I tre protagonisti Bonnard, Manenti e Zonga

Non è così, ovviamente. Subito dopo lo spettatore è catapultato a Montfermeil, con gli occhi dell’ultimo arrivato, Stéphane (Damien Bonnard), poliziotto trasferito lì e messo accanto a due colleghi esperti delle BAC, le brigate anticriminalità, il bianco aggressivo Chris (Alexis Manenti, forse il più bravo del lotto) e il nero del quartiere, per questo trattato come un traditore, Gwada (Djebril Zonga).

L’azione de I Miserabili è compattata in ventiquattr’ore, per restituire il senso febbrile di una vita sul filo del rasoio, in un mondo di difficilissima manutenzione. Con alcune figure di spicco: l’ex galeotto Salah che gestisce un kebab ma resta un influente membro della comunità islamica, un mediatore detto il “Sindaco”, che un po’ collabora con le forze dell’ordine un po’ pensa al proprio tornaconto, e poi naturalmente i ras della droga.
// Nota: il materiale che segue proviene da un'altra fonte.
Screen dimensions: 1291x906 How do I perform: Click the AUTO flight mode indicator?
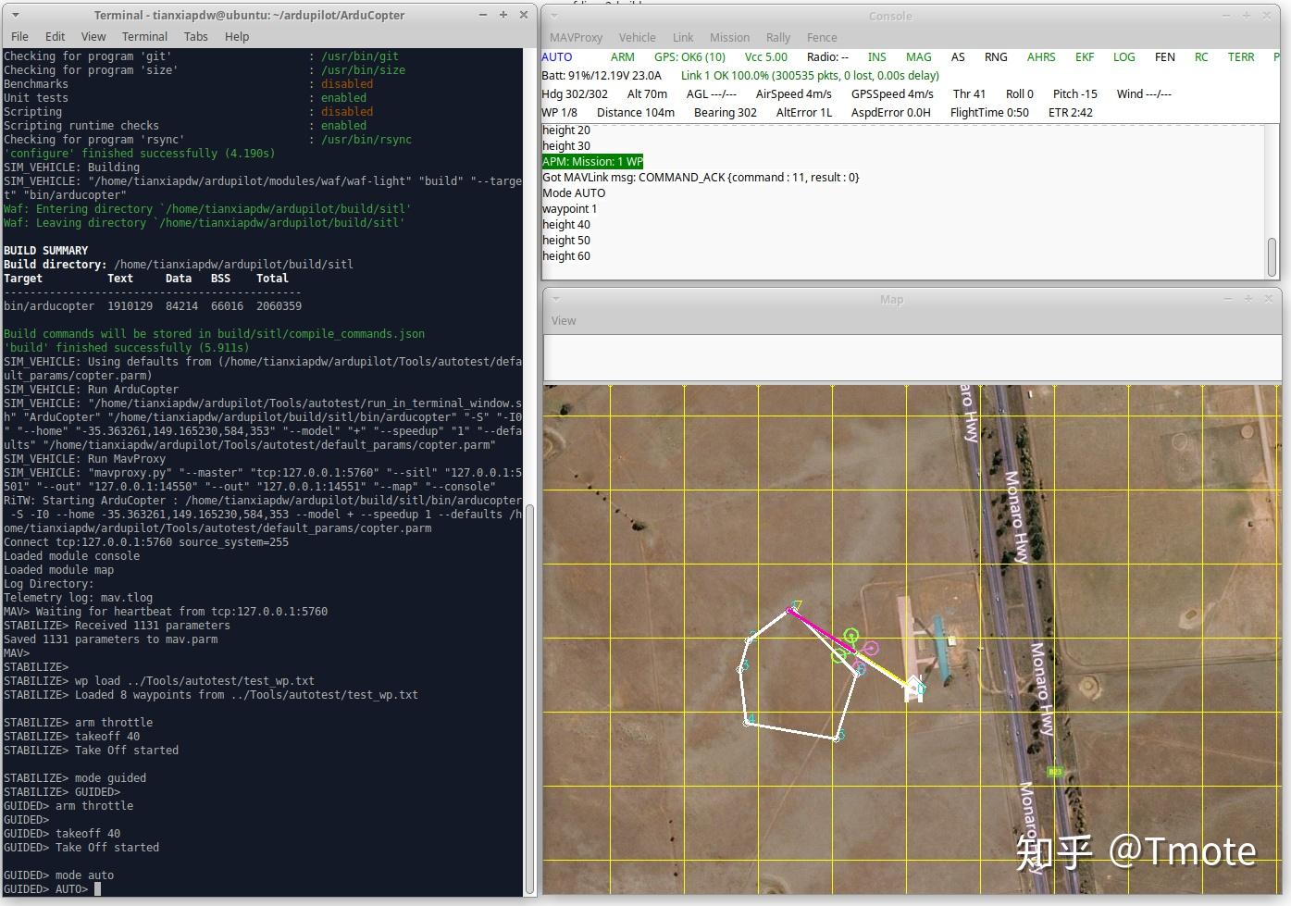pos(557,56)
Niente è tutto bianco o tutto nero, confini, alleanze e conflitti sono molto fluidi, con Chris e i suoi al centro dell’equilibro instabile. Che rischia di franare quando agli irascibili proprietari di un circo ambulante viene sottratto un leoncino. I tre poliziotti si attivano per ritrovarlo: il colpevole è il giovane Issa (Issa Perica), per acciuffarlo, durante un tafferuglio, Gwada spara con la flash-ball, un’arma antisommossa, ferendolo in pieno volto. Un altro ragazzino, Buzz (Al-Hassan Ly), ha filmato la scena col drone. Ora i poliziotti devono recuperare il video, per evitare un’inchiesta e scongiurare l’esplosione d’una rivolta.
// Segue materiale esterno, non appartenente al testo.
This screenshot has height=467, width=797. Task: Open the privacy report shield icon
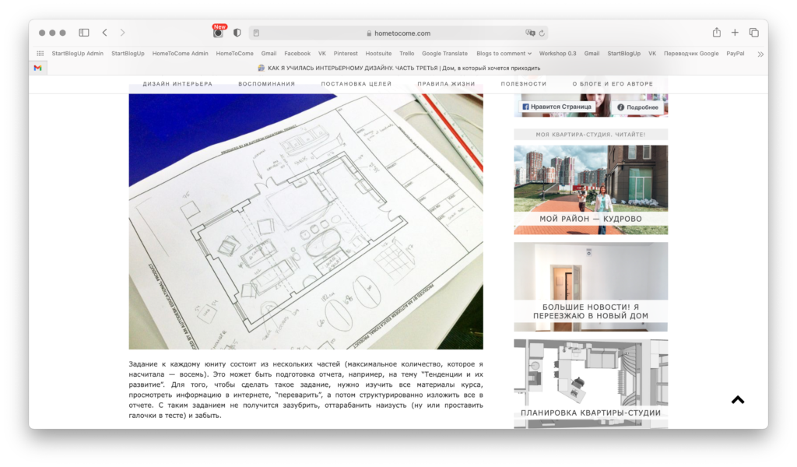(x=237, y=33)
Non ci sono né cattive erbe né uomini cattivi. Ci sono solo cattivi coltivatori” recitano le parole di Victor Hugo poste a chiusura d’un racconto che si vuole non manicheo e che invece di puntare il dito fotografa una realtà al collasso politico, morale e pedagogico, in cui gli adulti si preoccupano del potere ma non dell’educazione dei giovani. Che sono allo sbando: Issa è un piccolo delinquente, sorta di Gavroche per il ventunesimo secolo, uno sbandato di cui gli stessi genitori non si preoccupano più. Buzz invece si limita a registrare passivamente una realtà di cui non comprende (non ne ha gli strumenti) il significato.
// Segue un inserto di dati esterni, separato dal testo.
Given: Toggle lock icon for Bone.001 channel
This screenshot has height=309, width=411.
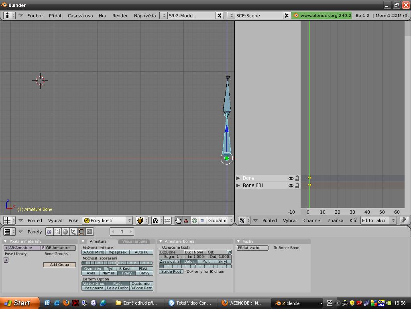Looking at the screenshot, I should (297, 185).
Ladj Ly rende l’espediente del drone un elemento della narrazione, così da evitare quelle inquadrature miserabiliste delle banlieues ritratte dall’alto, come fossero qualcosa che osserviamo senza che ci riguardi davvero. Il film restituisce la sensazione del disperante alveare di anonimi e anomici palazzoni, ma è uno sguardo che, appunto, provenendo da chi le periferie le vive sulla sua pelle (Buzz e il regista), non si pone mai da un punto di osservazione esterno giudicante.

È qui la forza del film, che pure muovendosi nelle regole del poliziesco vuole smarcarsi da retoriche ed effettismi del genere, dando vita a un’indagine che mantenga una sua veridicità documentaria (che è pure nell’uso di attori presi da quelle strade). Il risultato è ambivalente: la compressione dell’azione in un giorno solo rende eccessivamente concitato il ritmo, che nella sua esuberanza programmatica sa troppo di dispositivo di finzione costruito ad hoc.

Però l’adesione non artificiosa della recitazione degli attori restituisce freschezza a I Miserabili. E il denso epilogo ha la forza dell’apologo, grazie alla sensazione fisica di un vicolo cieco, una spirale di violenza che ha risucchiato poliziotti, ras del quartiere e giovani. E poiché Buzz non riesce a far altro che restare a guardare quel che accade, la sensazione finale è che il suo scacco sia spia dell’impotenza dell’immagine cinematografica. Che, appunto, registra, ma rimane alla finestra, senza cambiare nulla.